Two studies to test safety of injectable drugs to prevent HIV
The HIV Prevention Trials Network (HPTN) has launched two new phase 2 studies, HPTN 076 and HPTN 077, which are designed to evaluate new drugs to protect people from getting infected with HIV.
HPTN 076 and HPTN 077 are among the first studies to test long-acting, injectable antiretroviral drugs in persons without HIV infection. Antiretroviral drugs are commonly used now as treatment in individuals with HIV infection.
The studies are funded by the National Institute of Allergy and Infectious Diseases, which is part of the U.S. National Institutes of Health.
Both studies evaluate the safety and acceptability of long-acting injectable drugs, for eventual use for pre-exposure prophylaxis, or PrEP. At the present time, the combination pill including emtricitabine and tenofovir (Truvada) has been approved by the U.S. Food and Drug Administration (FDA) for use as daily oral PrEP for the prevention of HIV infection. However, taking a daily pill has been shown in some PrEP studies to be problematic. Having an option of a drug that is injected and can stay in the body for several months to protect against HIV infection could be a major advance for those at risk, and offer an important addition to the portfolio of HIV prevention options.

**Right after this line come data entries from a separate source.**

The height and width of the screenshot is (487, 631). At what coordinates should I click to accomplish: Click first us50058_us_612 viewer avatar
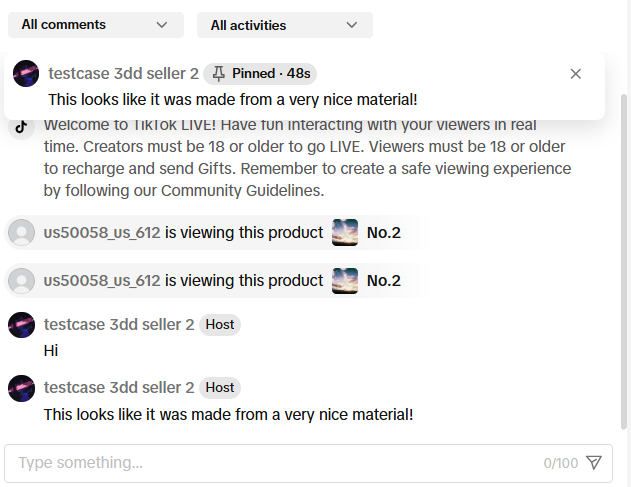point(21,233)
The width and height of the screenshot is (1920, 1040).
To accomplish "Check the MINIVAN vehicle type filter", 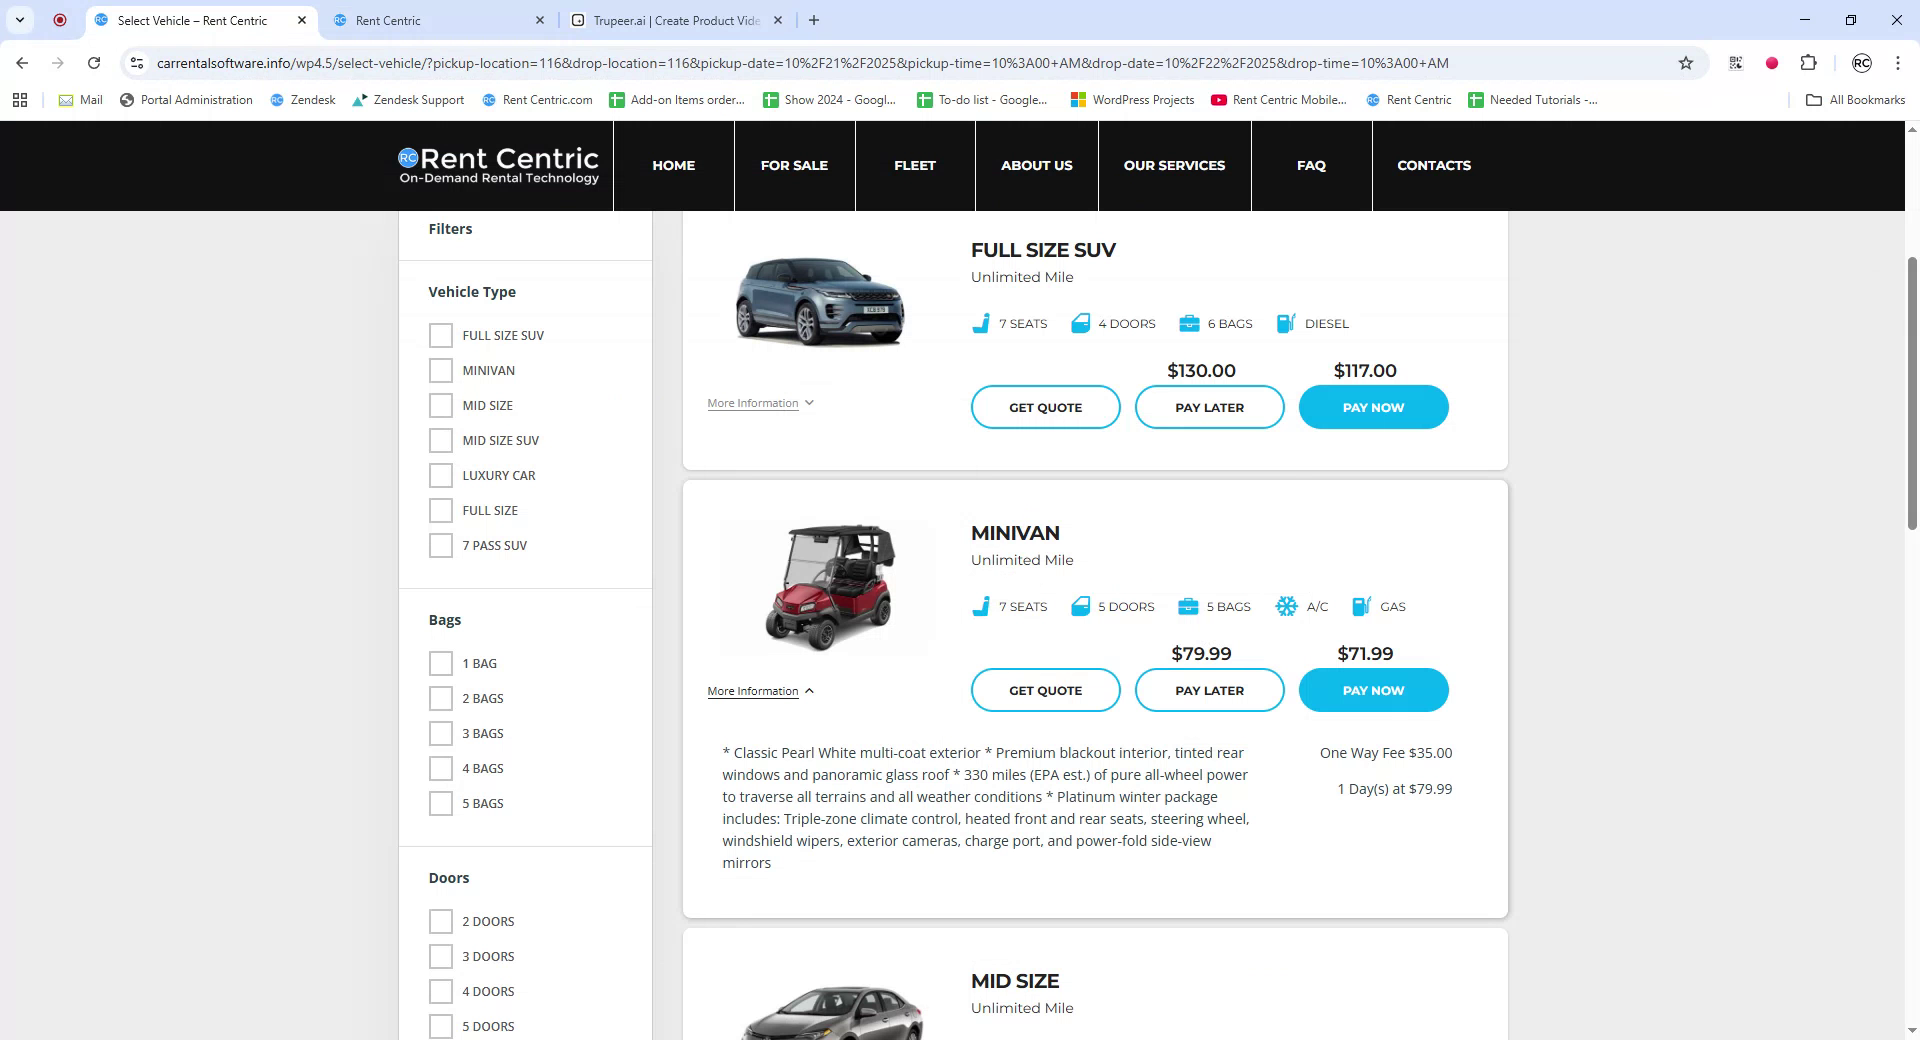I will click(441, 371).
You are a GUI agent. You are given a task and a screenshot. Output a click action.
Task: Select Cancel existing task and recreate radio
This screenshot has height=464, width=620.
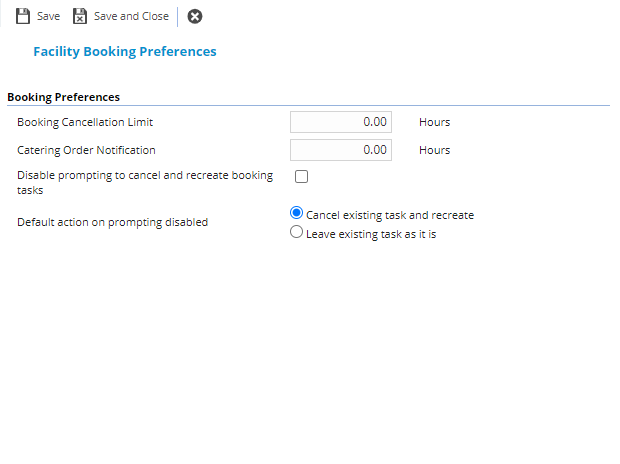[296, 214]
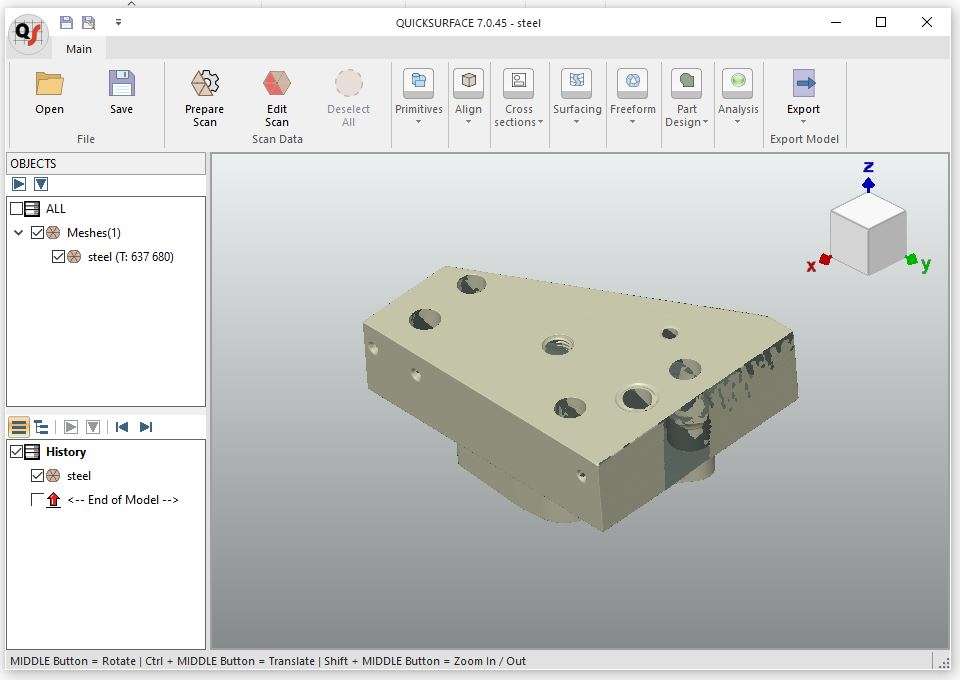Open the QS application menu button
The width and height of the screenshot is (960, 680).
tap(27, 34)
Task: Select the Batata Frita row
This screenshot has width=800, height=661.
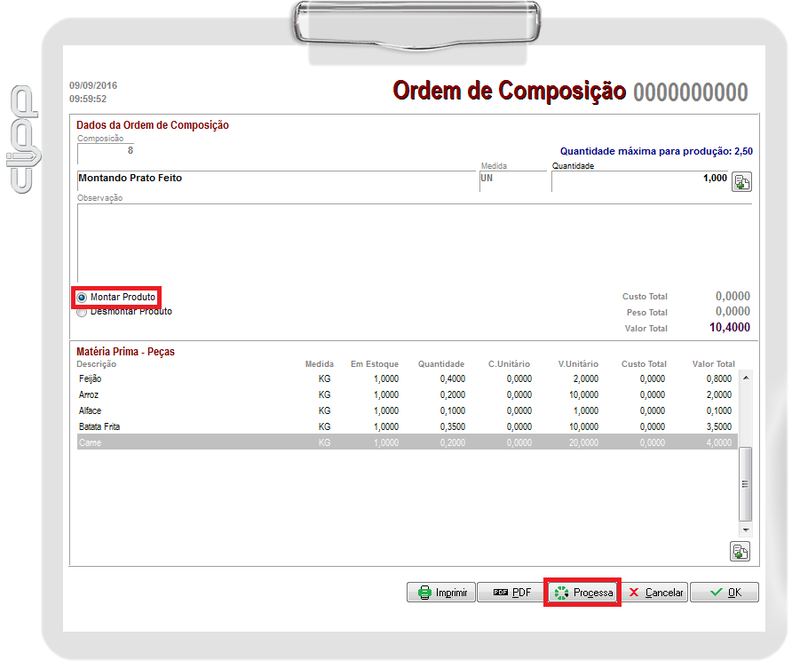Action: click(x=300, y=427)
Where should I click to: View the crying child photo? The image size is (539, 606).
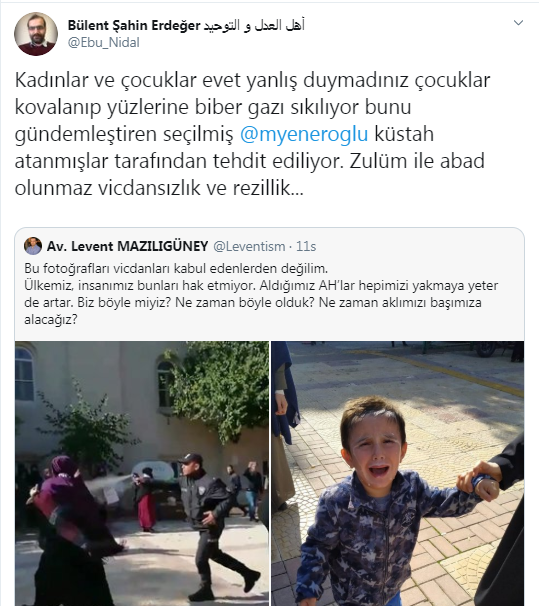(398, 473)
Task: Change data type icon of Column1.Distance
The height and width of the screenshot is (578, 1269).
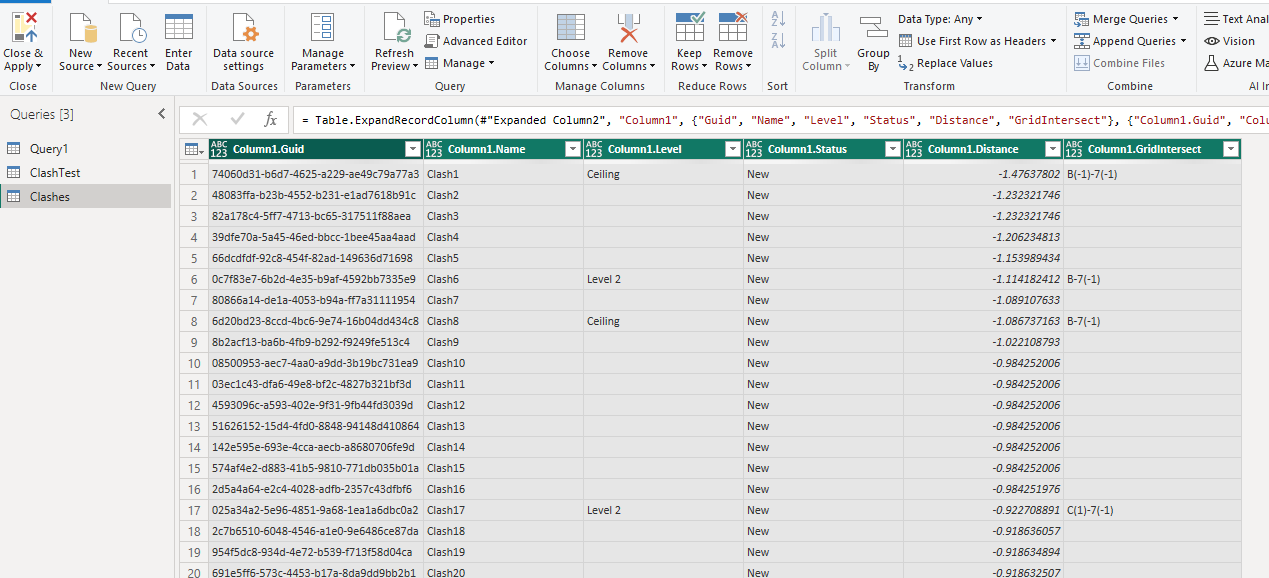Action: (x=913, y=150)
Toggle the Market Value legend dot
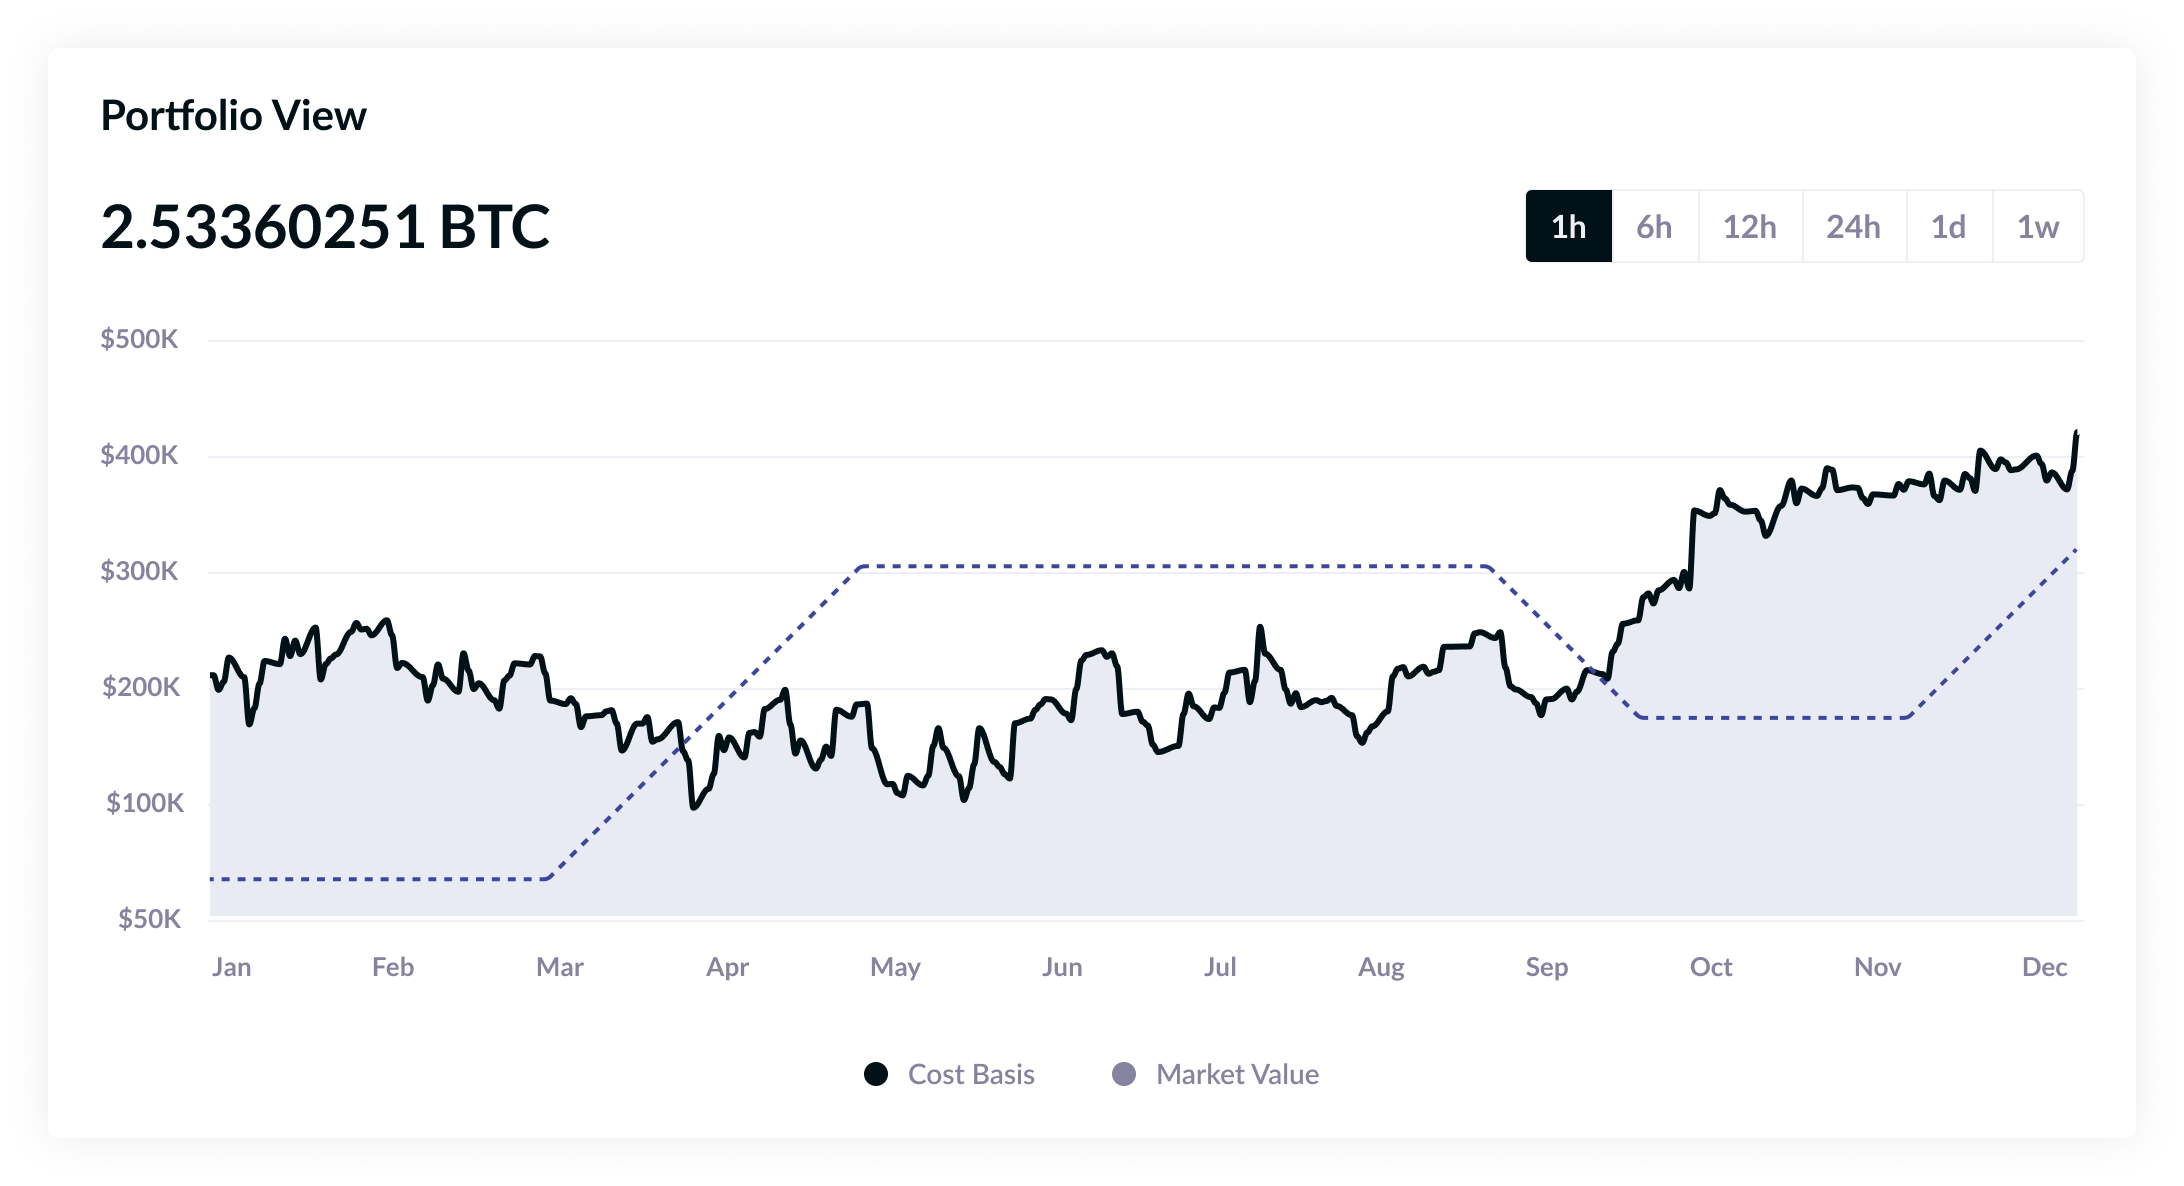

"In the absence of an effective vaccine, the start of these studies marks an important step in our quest to find the best HIV prevention strategies that have the potential to bring the HIV epidemic to a halt," said Myron Cohen, HPTN Principal Investigator. "If proven to be a safe and viable option for our study participants, these HPTN clinical trials could inform the future of HIV prevention."
HPTN 076 is testing the safety and acceptability of TMC278 LA, which is the long-acting form of rilpivirine, a non-nucleoside reverse transcriptase inhibitor. Women without HIV infection who are at low risk for getting infected are being enrolled in this study in South Africa, United States, and Zimbabwe. The pill form of rilpivirine is approved by the FDA for use as HIV treatment. The women will receive six sets of injections over a 10-month period and will be followed for eight months. HPTN 076 is being conducted in collaboration with PATH and Janssen Sciences Ireland UC.
HPTN 077 is testing the safety, tolerability, and acceptability of the long-acting form of the oral drug GSK1265744, or cabotegravir, which is an integrase inhibitor, in both men and women. Cabotegravir is being simultaneously developed for HIV treatment and prevention, and is not yet approved by the FDA. The study is enrolling both men and women without HIV infection at low risk for getting HIV at sites in Brazil, United States Malawi, and South Africa. Study participants will receive three sets of injections over six months, and will be followed for a year after their last injection. This study is a collaboration with GlaxoSmithKline and ViiV Healthcare.
"The HPTN is eager to assess these promising drugs for PrEP in diverse populations and diverse settings—men, women and in the U.S. as well as other countries around the world," said Wafaa El-Sadr, HPTN Principal Investigator. "These two studies are an important step forward to advancing the PrEP Scientific Agenda."